Skip to main content
ARS Home » Midwest Area » Urbana, Illinois » Soybean/maize Germplasm, Pathology, and Genetics Research » Research » Publications at this Location » Publication #99347


item Pal, Narinder
item Domier, Leslie
item D'arcy, Cleora

Submitted to: American Society for Virology Meeting
Publication Type: Abstract Only
Publication Acceptance Date: 4/16/1999
Publication Date: N/A
Citation: N/A

Interpretive Summary:

Technical Abstract: We report here the induction of antibodies to the 22-kDa coat protein (CP) of barley yellow dwarf virus strain PAV (BYDV-PAV) by genetic immunization. A cDNA sequence encoding the 22-kDa CP of BYDV-PAV was cloned into a mammalian expression vector (pCDNA22K), entrapped in liposomes and injected intramuscularly into BALB/c mice. To target the BYDV antigen to sites of immune induction and increase its effective dose, the 22-kDa sequence also was fused with that encoding the cytotoxic T-lymphocyte antigen 4 (pCTLA4-22K). Three weeks post-immunization, a specific immune response was detected. Injection with either pCDNA22K or pCTLA4-22K resulted in antibody titers significantly above those of non-immunized control mice.
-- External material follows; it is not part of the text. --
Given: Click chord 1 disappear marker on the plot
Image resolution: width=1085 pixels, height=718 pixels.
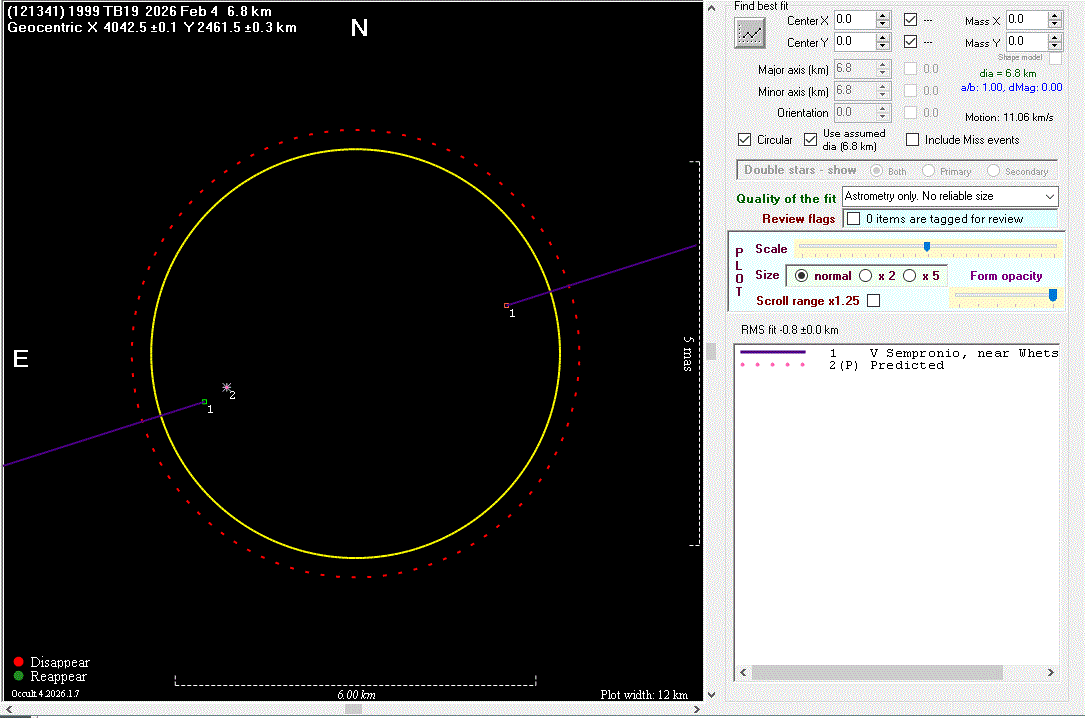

Furthermore, mice injected with pCTLA4-22K showed significantly higher titers than mice injected with pCDNA22K after the initial bleeds. Antibody titers did not increase significantly after the second injection in mice immunized with pCTLA4-22K. However, antibody titers of the two groups of mice after second and third injections were not significantly different. These results demonstrate that DNA immunization is a powerful technique for the production of virus specific antisera and can be readily applied to difficult to purify or rare proteins.